The non-quote quote was written before the 2004 election by J. Michael Waller in an article, "Democrats Usher in An Age of Treason" in Insight magazine. Challenged by FactCheck, Waller responded, "Thank you for giving me the opportunity to correct this important issue. The supposed quote in question is not a quote at all, and I never intended it to be construed as one. It was my lead sentence in the article that a copy editor mistakenly turned into a quote by incorrectly inserting quotation marks."

· Enquirer's Janelle Gelfand gracefully avoided trivializing an international event when she localized the lead tenor's walkout at Milan's La Scala. Jean-clad understudy Antonello Palombi went on stage and sang Radames' role in Aida. Gelfand knows Palombi as a Cincinnati summer opera star and reported his disappointment that family and friends missed his "debut" at La Scala.

· Gannett uses IndyMoms.com to deliver a desirable audience to Indianapolis advertisers. Look for it here. Meanwhile, the twice-weekly supplement Your Hometown Enquirer attempts the same here, excluding all but three Cincinnati neighborhoods: Hyde Park, Mount Lookout and Oakley.

· The Enquirer's Politics Extra Web site demonstrates a hazard of edgy blogging and too little editing. A story reports new County Commissioner David Pepper hiring an aide. No problem. The headline, however, says, "Pepper's already spending your money." Many reader responses damn the biased partisan headline. A week earlier, The Enquirer explained, "Each commissioner is allowed to hire one secretary and one administrative aide."

· Using criteria developed by a news media watchdog, Associate Professor Chris Martin and 24 journalism students at Miami University graded major stories in print editions of The Enquirer and Hamilton Journal-News; the 11 p.m. telecasts on WLW (Channel 5), WCPO (Channel 9) and WKRC (Channel 12); and the 10 p.m. newscast on WXIX (Channel 19) during five post-election days in November. The Enquirer starred with a C. Martin's summary is at mediacrit.com and the directions/criteria on which they relied at gradethenews.com.

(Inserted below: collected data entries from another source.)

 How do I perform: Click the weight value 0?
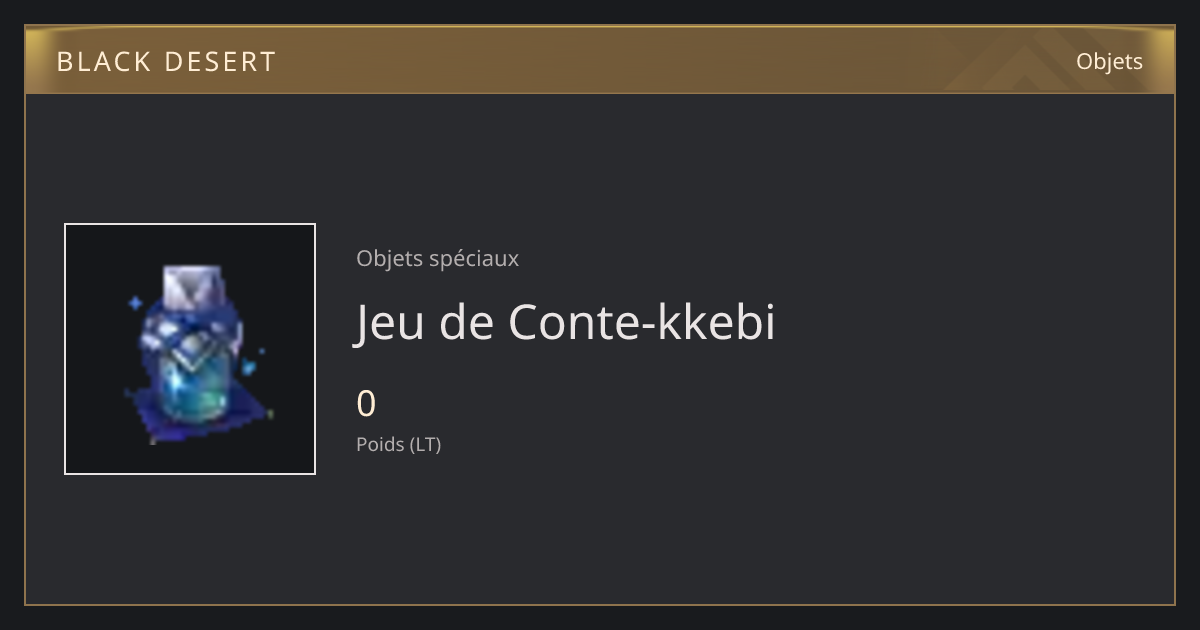366,404
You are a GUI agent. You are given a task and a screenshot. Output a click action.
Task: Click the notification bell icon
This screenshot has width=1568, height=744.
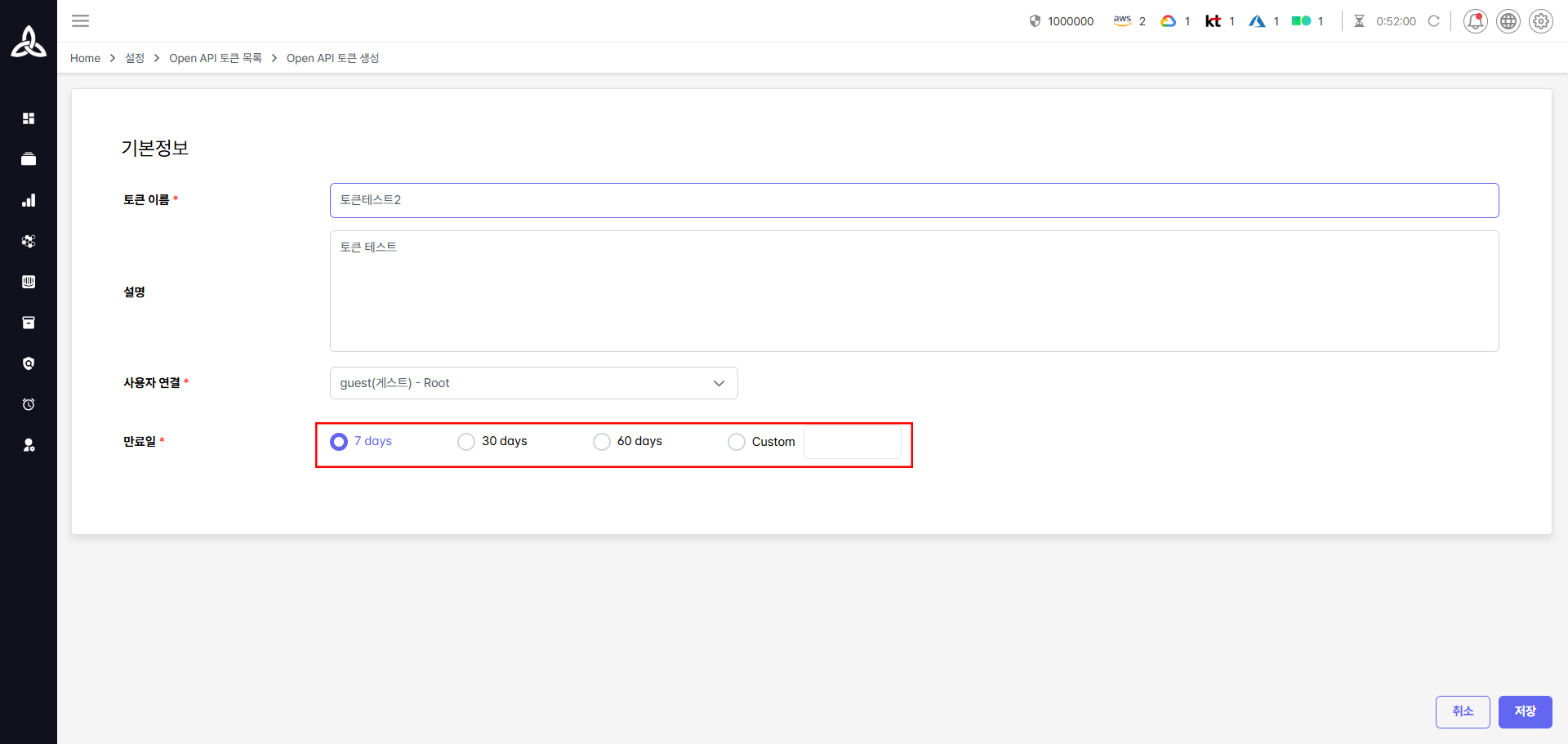click(x=1475, y=21)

· Eason Jordan is creating the Internet clearinghouse IraqSlogger.com. This is the same guy — then a top CNN exec — who suppressed anti-Saddam stories during the dictator's reign.

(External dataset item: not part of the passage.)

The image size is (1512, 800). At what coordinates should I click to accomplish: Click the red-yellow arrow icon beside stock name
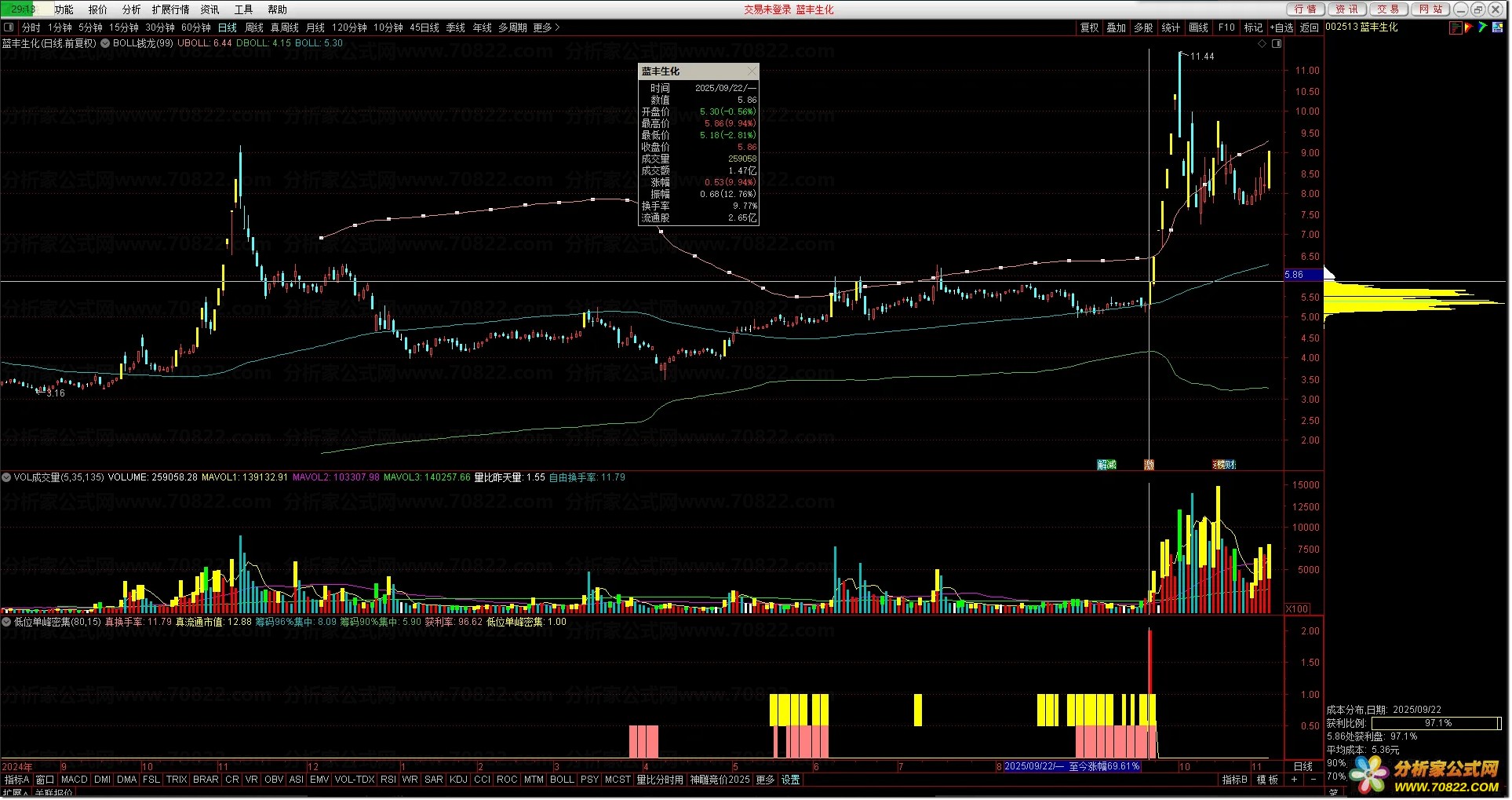click(1469, 27)
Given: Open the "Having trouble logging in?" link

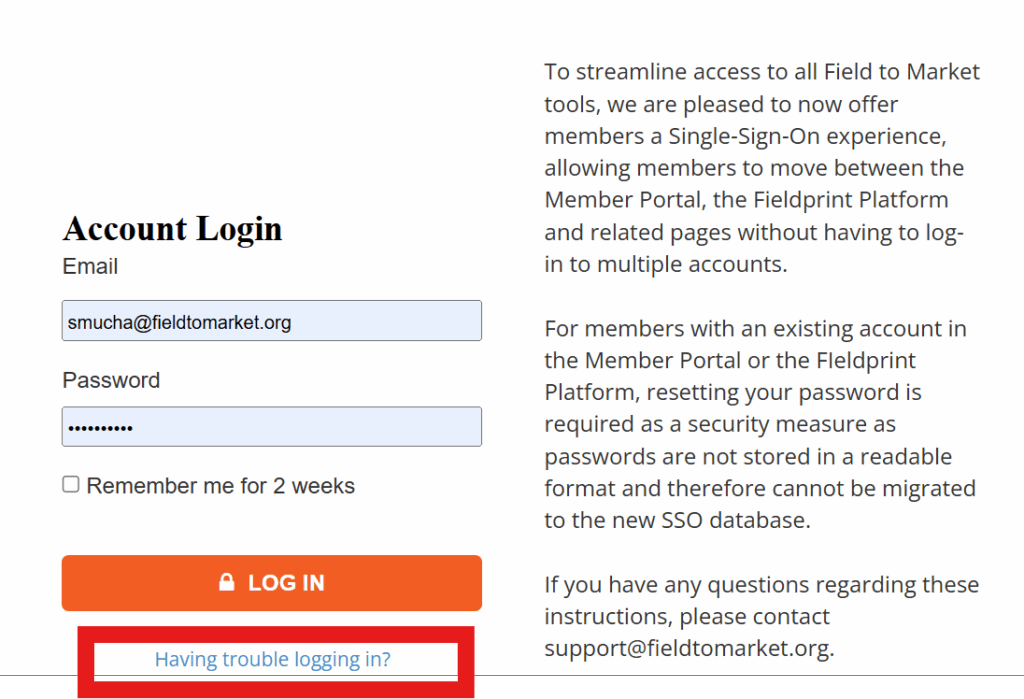Looking at the screenshot, I should pyautogui.click(x=272, y=660).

· In the flap over a black Muslim congressman's desire to take his oath on the Qur'an, did the news media tell you that representatives use no book when they officially swear to defend the Constitution? A Bible, Qur'an or Tropic of Cancer is for private, unofficial ceremonies later.

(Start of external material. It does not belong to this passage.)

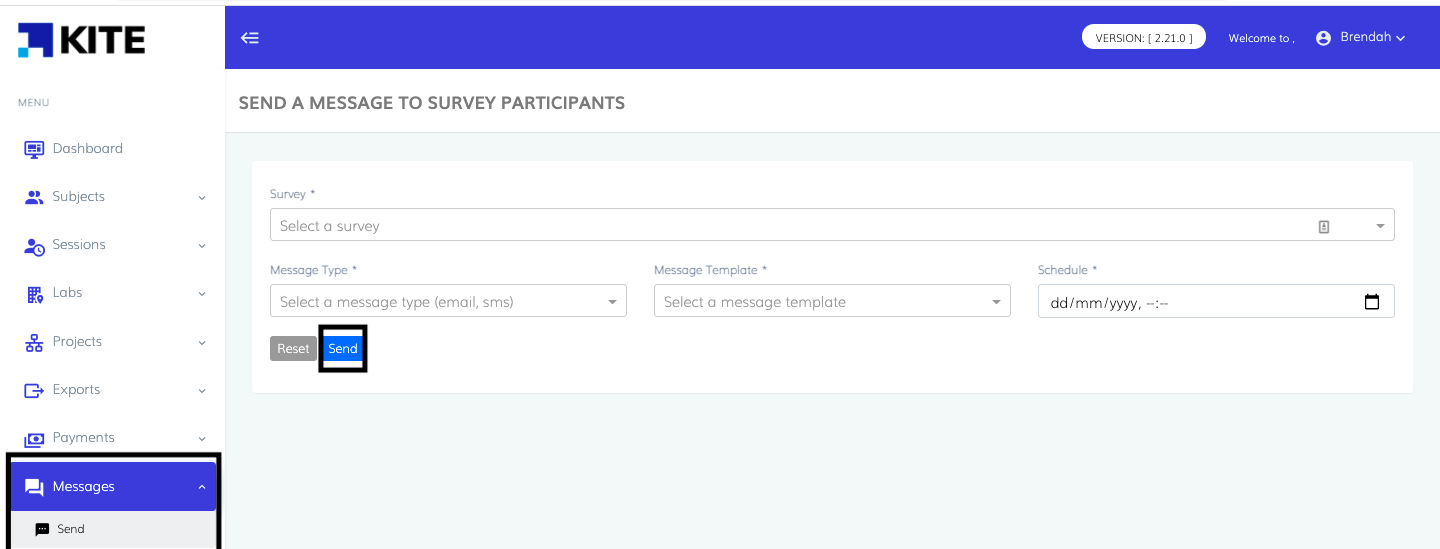Click the gray Reset button
1440x549 pixels.
pyautogui.click(x=293, y=349)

· Did Enquirer ignore the death of Jerry Berns, an Enquirer drama critic who became even more famous as a proprietor of New York's "21" Club?

· Recommended reading: Joe Wessels' new Saturday City Hall column in Cincinnati/Kentucky Post; Dec. 9 Economist on flaws in feel-good Fair Trade shopping; Dec. 26 editorandpublisher.com for "Crusading Kentucky Weekly Celebrates 50 years"; Monday's The Nation on Salt Lake City's liberal mayor, Rocky Anderson.

· Gallup Poll asks 1,009 adult Americans last month to "rate the honesty and ethical standards of people" in 23 fields. Seventy-four percent rate journalists "very high/high" (26 percent) or "average" (48 percent). That was better than car salesmen, congressmen, HMO managers, advertising practitioners, insurance salesmen, senators, business executives, stockbrokers and lawyers.



Ben L. Kaufman teaches journalism ethics at Northern Kentucky University.